### Problem
Copy out every line of the records where the string "Zoom" occurs.

### Exercise inputs
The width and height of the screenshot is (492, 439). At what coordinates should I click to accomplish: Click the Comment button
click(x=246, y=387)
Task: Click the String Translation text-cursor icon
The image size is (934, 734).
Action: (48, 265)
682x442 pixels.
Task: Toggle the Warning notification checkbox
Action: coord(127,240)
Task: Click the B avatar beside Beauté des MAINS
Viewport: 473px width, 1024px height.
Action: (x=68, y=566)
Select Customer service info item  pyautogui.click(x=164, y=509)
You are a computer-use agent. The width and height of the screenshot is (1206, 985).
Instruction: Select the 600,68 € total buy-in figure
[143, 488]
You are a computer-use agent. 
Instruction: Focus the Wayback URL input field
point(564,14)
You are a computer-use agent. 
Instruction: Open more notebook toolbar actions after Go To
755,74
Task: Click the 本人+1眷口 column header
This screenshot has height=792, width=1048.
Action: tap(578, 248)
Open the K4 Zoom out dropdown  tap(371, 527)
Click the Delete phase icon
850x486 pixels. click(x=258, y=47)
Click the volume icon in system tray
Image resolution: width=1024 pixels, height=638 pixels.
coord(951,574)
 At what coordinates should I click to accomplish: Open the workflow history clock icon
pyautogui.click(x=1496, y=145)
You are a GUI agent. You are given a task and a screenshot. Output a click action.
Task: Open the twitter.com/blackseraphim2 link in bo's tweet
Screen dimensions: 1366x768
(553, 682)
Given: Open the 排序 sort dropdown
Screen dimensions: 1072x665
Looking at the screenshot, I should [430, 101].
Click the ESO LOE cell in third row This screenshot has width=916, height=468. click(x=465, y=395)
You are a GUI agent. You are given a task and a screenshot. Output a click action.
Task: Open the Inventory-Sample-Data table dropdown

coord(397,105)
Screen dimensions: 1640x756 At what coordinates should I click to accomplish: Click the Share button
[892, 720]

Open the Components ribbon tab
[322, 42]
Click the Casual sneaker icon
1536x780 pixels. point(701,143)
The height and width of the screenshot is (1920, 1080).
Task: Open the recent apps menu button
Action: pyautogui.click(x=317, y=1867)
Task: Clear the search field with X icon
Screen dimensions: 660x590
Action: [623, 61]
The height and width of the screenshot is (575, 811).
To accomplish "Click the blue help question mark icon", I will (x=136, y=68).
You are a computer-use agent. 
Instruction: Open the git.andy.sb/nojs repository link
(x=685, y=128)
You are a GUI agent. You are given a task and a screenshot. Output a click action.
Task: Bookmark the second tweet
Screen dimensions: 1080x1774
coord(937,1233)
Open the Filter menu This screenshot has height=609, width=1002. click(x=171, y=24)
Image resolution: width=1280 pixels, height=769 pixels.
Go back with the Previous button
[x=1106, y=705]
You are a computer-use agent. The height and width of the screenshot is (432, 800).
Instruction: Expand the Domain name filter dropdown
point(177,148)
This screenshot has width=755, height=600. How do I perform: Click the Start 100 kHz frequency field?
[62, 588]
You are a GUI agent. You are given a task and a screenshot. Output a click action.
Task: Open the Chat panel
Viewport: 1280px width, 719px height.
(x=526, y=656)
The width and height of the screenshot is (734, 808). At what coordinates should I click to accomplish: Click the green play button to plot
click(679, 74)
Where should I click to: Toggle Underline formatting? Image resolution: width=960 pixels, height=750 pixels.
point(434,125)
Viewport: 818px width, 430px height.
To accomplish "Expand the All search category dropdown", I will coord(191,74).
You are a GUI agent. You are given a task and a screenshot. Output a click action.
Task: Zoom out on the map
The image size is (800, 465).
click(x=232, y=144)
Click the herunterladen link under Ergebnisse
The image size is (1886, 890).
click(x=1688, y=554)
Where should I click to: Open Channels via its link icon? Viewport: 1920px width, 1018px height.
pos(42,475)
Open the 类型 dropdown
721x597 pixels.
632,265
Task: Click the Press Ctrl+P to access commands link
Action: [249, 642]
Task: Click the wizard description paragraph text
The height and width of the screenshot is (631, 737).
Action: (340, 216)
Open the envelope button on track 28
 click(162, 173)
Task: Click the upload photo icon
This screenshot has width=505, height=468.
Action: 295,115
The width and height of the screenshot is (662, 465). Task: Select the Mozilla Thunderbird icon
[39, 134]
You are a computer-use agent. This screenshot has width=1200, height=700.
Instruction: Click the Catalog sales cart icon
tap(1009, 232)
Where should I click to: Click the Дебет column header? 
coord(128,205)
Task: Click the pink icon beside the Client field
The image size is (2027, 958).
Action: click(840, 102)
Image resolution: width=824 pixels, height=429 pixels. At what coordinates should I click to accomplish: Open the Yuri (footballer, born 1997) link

### Result
Open the K4 Zoom out dropdown  tap(371, 527)
Task: Zoom out on the map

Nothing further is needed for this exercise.